The first guard against this should be unitization, that’s wrapping or strapping the individual boxes or components together so they act as a single unit. The whole load is stronger than the sum of its parts, which effectively prevents each part from shifting. And, critically for goods in transit, any lateral force on the load is transferred not to the goods themselves but to the whole load.

Pallet fastening quality

Pallet fastening quality is also an issue over long distances. Pallets assembled with nails rather than screws can start to come apart under constant, long-term vibration. This affects the structural connection between deck boards and stringers: again, if you really need the load to arrive in one piece, this is an area to quality-assure at the procurement stage, particularly for heavy or high-value loads over long distances. Pallets can also be designed with gaps between their deckboards, again leading to loss of surface area and traction.

The final consideration is the sheer force of friction. The less the load can slide around on the pallet, the more stable it will be. This can be down to how tightly the load is unitized: or it could be down to the friction between load and pallet surface. The timber species, and whether the surface is treated, painted or rough-sawn, can affect this. Smooth, treated boards offer less friction and hence less resistance to sliding than rougher timber, and the difference could matter as you pull away from the lights in a city freight route.

Match Pallet Specifications to Your Safe Working Load

Each pallet is designed to withstand a specific Safe Working Load, which is the maximum weight it can carry under certain conditions. This load varies depending on whether the pallet is used for static storage, dynamic handling, or racking, as each application creates different levels of stress. A pallet that is suitable for one application may be inadequate for another.

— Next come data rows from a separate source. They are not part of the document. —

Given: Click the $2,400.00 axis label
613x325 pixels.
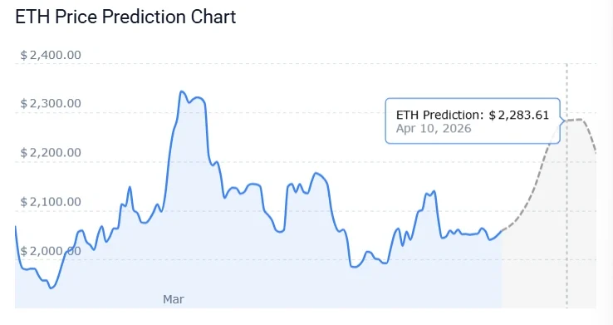Looking at the screenshot, I should tap(51, 55).
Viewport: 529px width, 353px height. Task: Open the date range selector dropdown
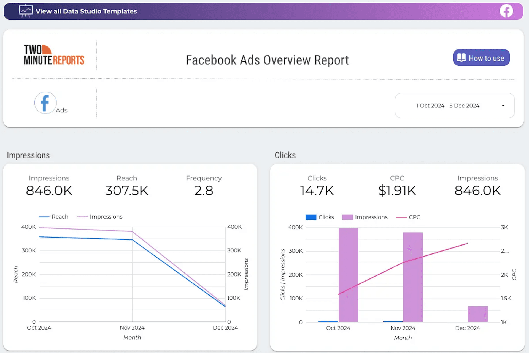coord(454,106)
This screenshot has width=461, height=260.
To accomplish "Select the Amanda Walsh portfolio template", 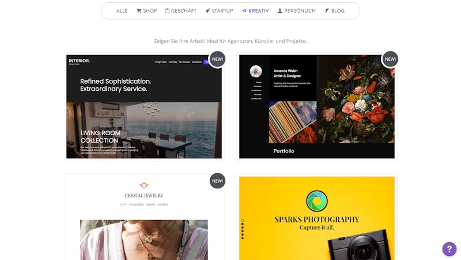I will tap(316, 107).
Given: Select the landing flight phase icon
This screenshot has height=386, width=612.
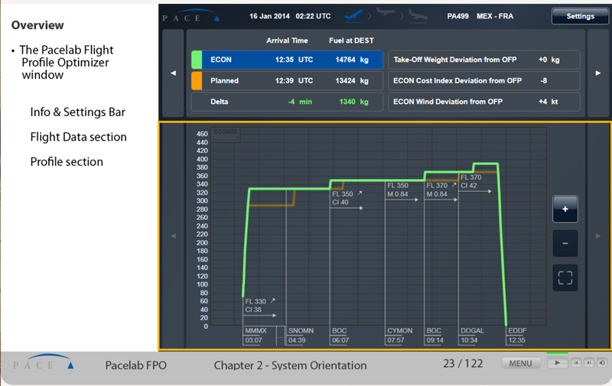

Nearly 100,000 workers are injured in forklift-related accidents in the US every year (OSHA), with unstable loads being a leading cause. Determining the SWL and accurately accounting for the dynamic loads a pallet will be subjected to is a fundamental, but too often overlooked step, when a company is sourcing pallets based on price rather than the application they are required for.

If the load you are placing on the pallet requires specific standards to be met, then a pallet is not a commodity. That is where the problem starts.